Segment Start: Input data

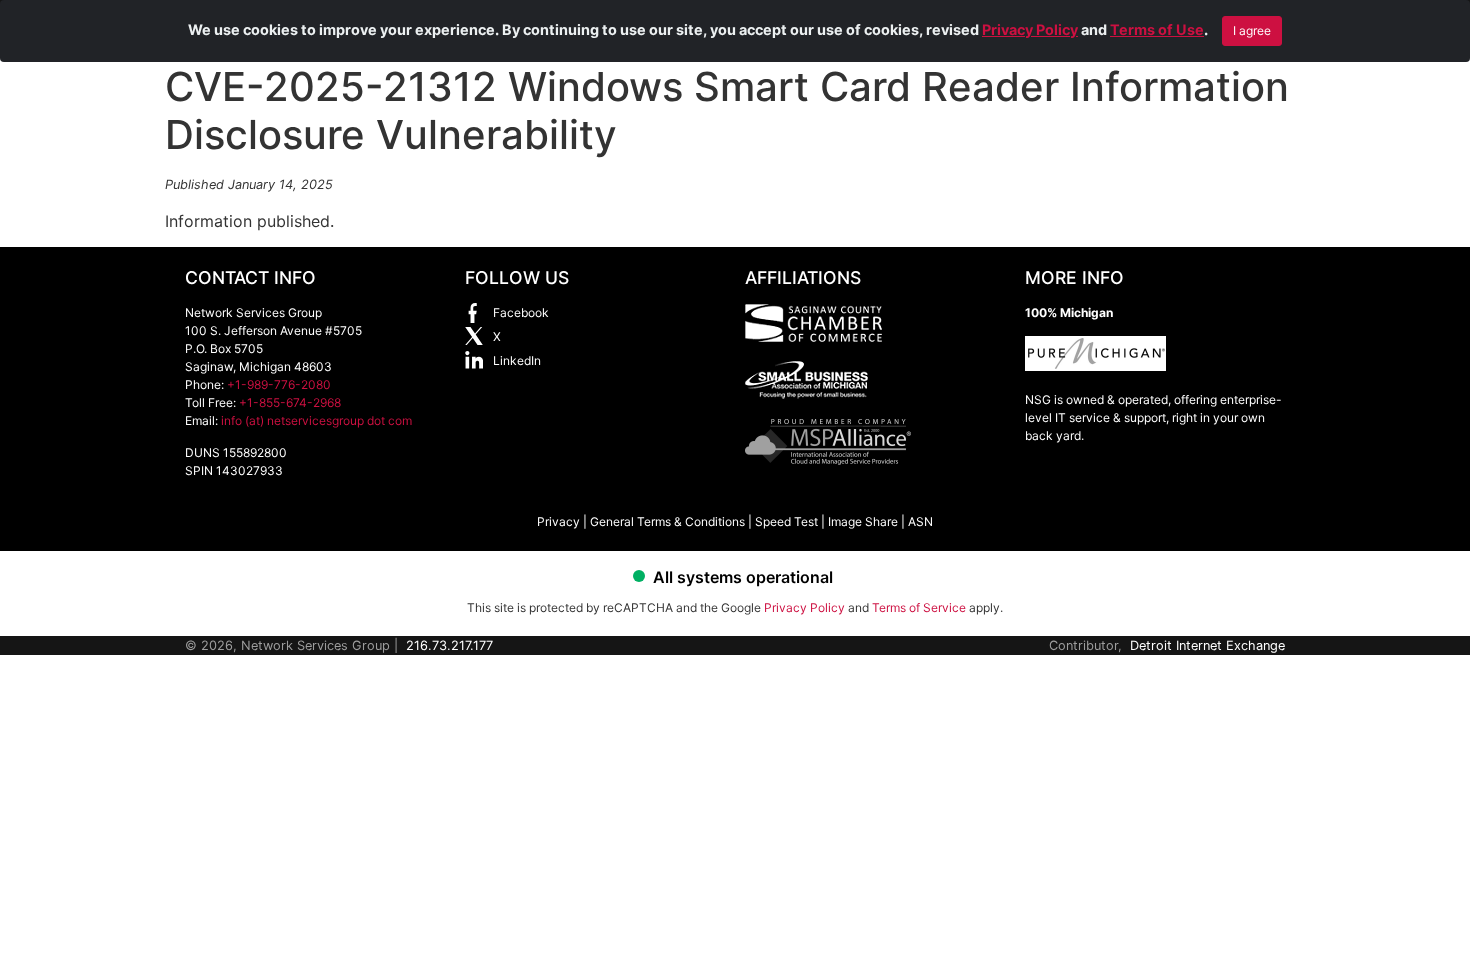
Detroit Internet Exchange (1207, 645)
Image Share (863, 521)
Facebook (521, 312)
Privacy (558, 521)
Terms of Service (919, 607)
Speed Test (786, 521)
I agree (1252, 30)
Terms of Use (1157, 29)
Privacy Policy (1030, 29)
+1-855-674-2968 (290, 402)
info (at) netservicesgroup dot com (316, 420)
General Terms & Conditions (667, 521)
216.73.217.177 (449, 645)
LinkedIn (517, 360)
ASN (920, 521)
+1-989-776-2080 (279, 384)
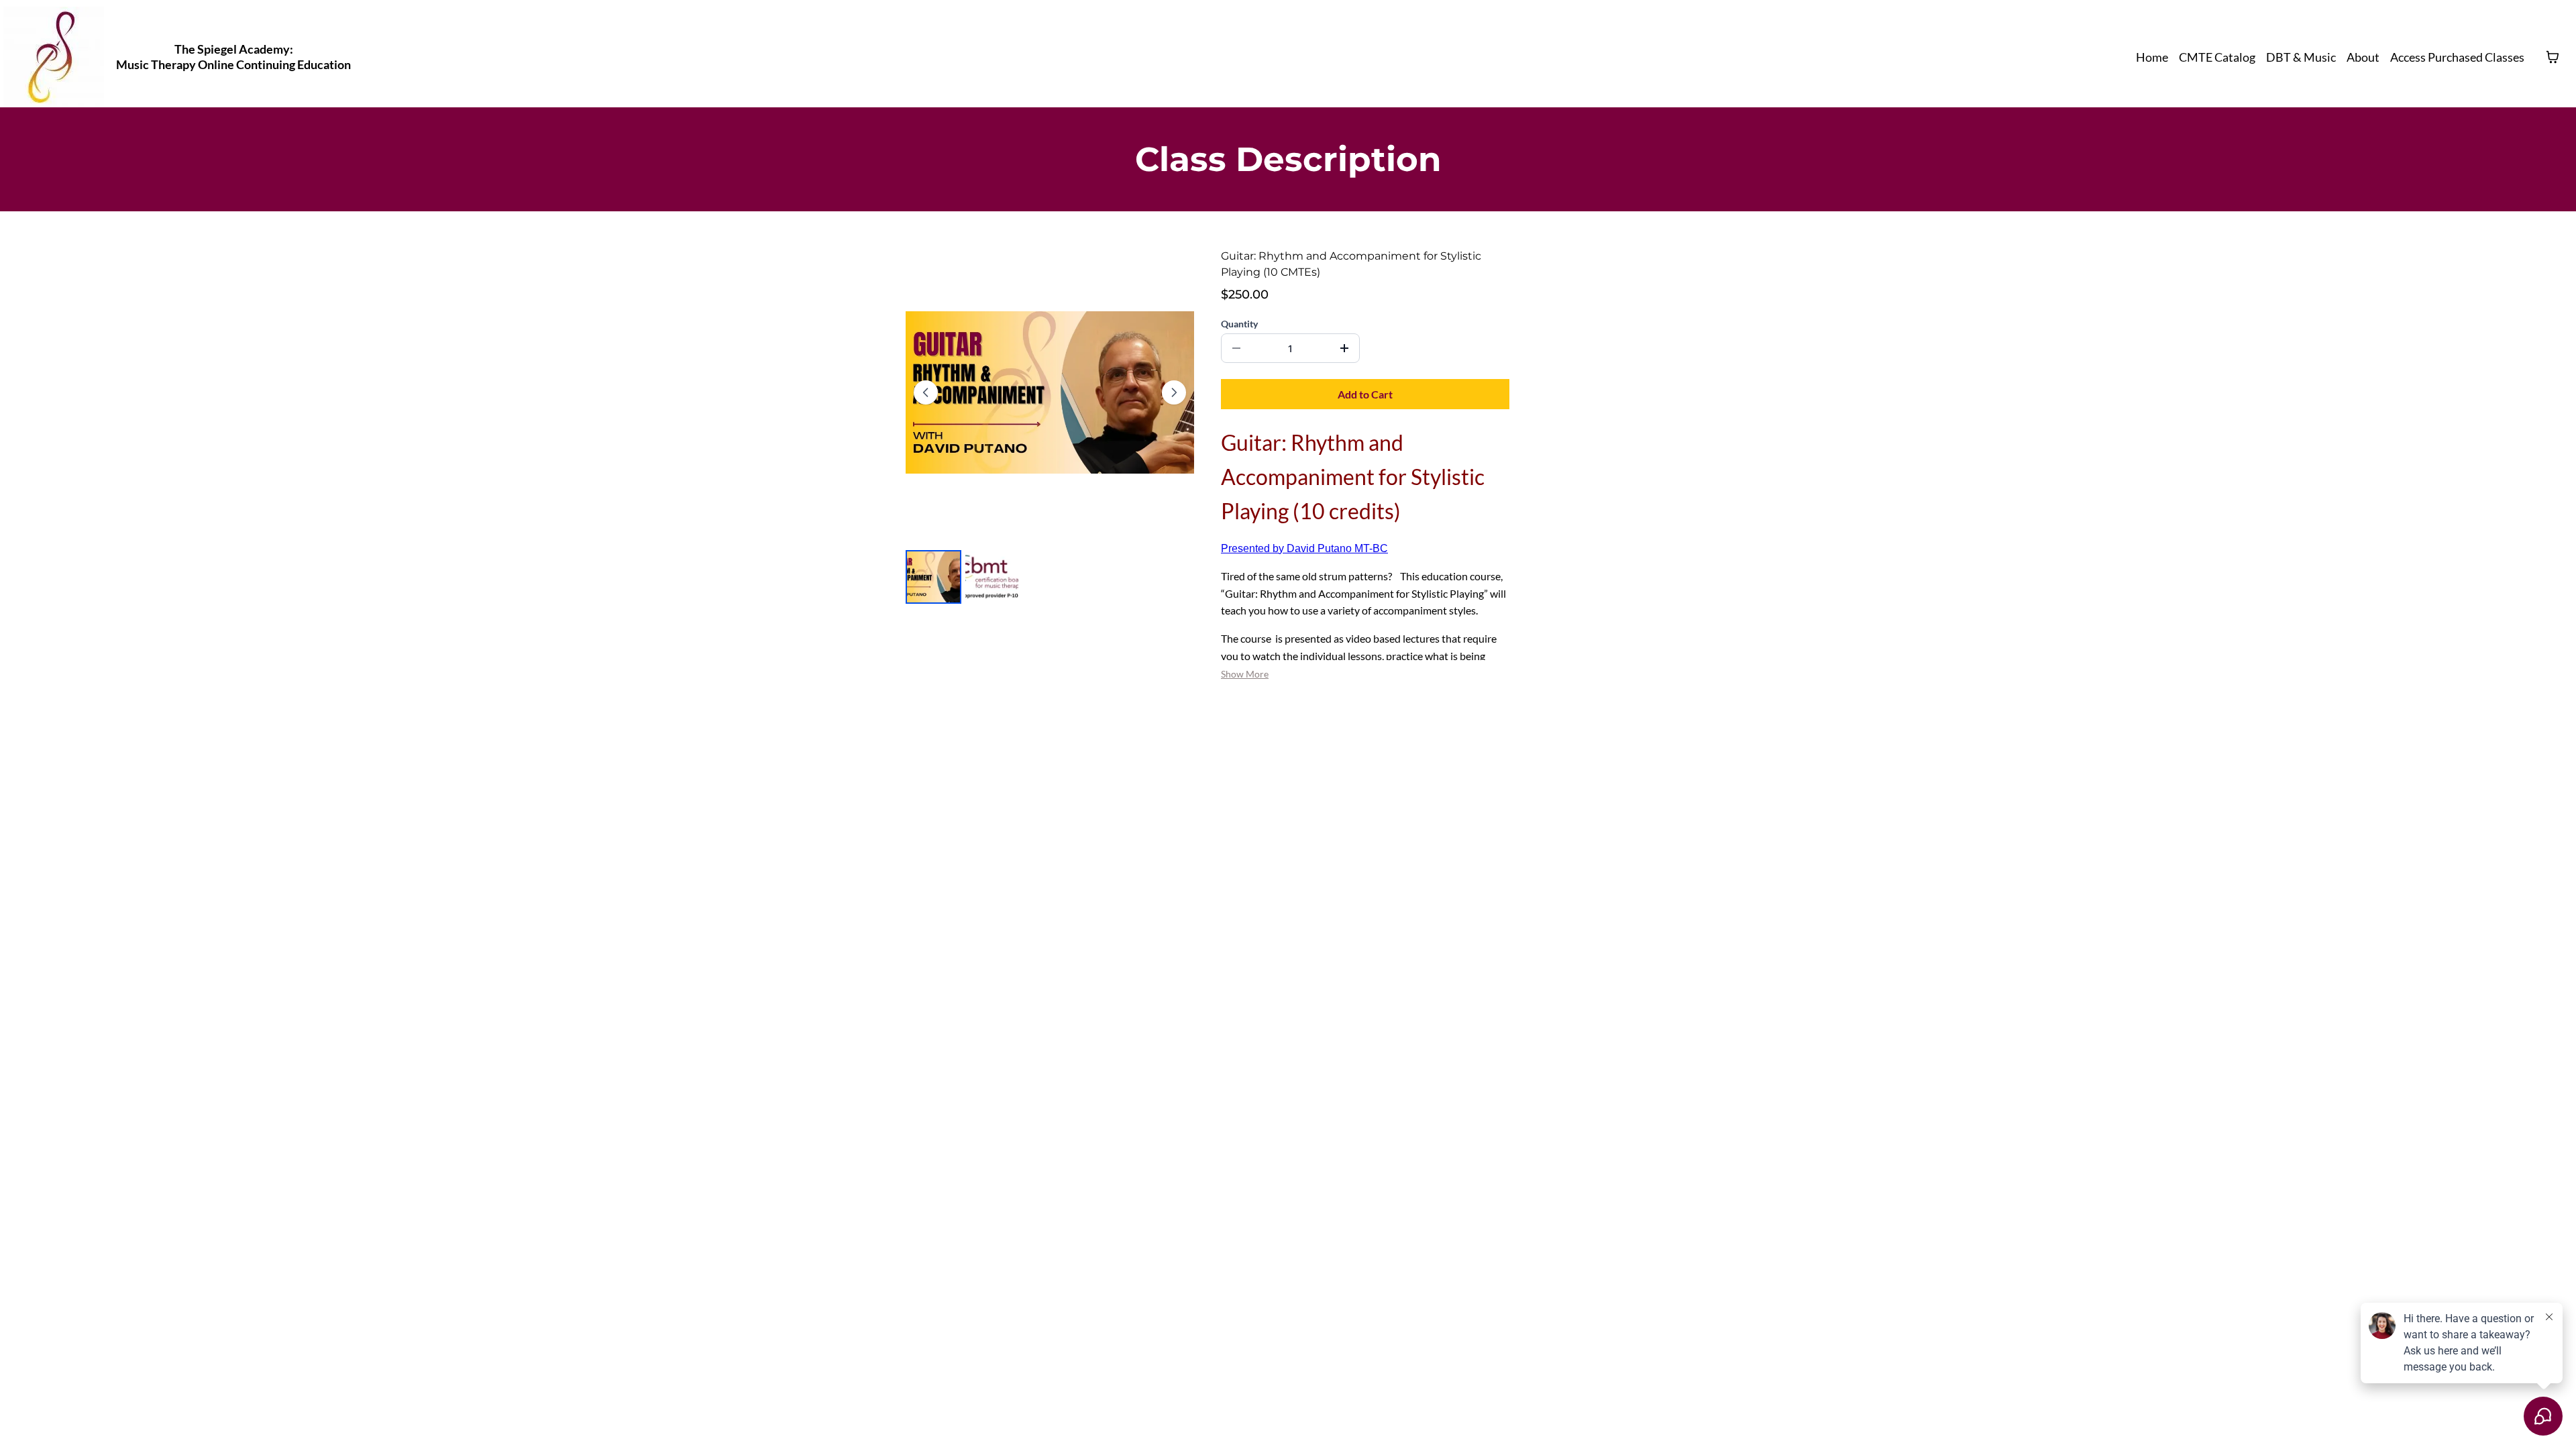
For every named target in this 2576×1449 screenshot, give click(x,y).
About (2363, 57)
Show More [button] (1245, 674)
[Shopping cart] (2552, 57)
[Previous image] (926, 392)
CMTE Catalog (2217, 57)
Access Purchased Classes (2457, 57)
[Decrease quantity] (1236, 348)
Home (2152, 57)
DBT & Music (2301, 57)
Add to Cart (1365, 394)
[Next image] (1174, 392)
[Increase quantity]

Segment End: Input data

**The task:** Go through the data and return every word of it verbatim, leaving out the pictures.

**Output for this task:**
Detroit Internet Exchange (1207, 645)
Image Share (863, 521)
Facebook (521, 312)
Privacy (558, 521)
Terms of Service (919, 607)
Speed Test (786, 521)
I agree (1252, 30)
Terms of Use (1157, 29)
Privacy Policy (1030, 29)
+1-855-674-2968 (290, 402)
info (at) netservicesgroup dot com (316, 420)
General Terms & Conditions (667, 521)
216.73.217.177 (449, 645)
LinkedIn (517, 360)
ASN (920, 521)
+1-989-776-2080 (279, 384)
For every named target in this 2576×1449 screenshot, give click(x,y).
About (2363, 57)
Show More [button] (1245, 674)
[Shopping cart] (2552, 57)
[Previous image] (926, 392)
CMTE Catalog (2217, 57)
Access Purchased Classes (2457, 57)
[Decrease quantity] (1236, 348)
Home (2152, 57)
DBT & Music (2301, 57)
Add to Cart (1365, 394)
[Next image] (1174, 392)
[Increase quantity]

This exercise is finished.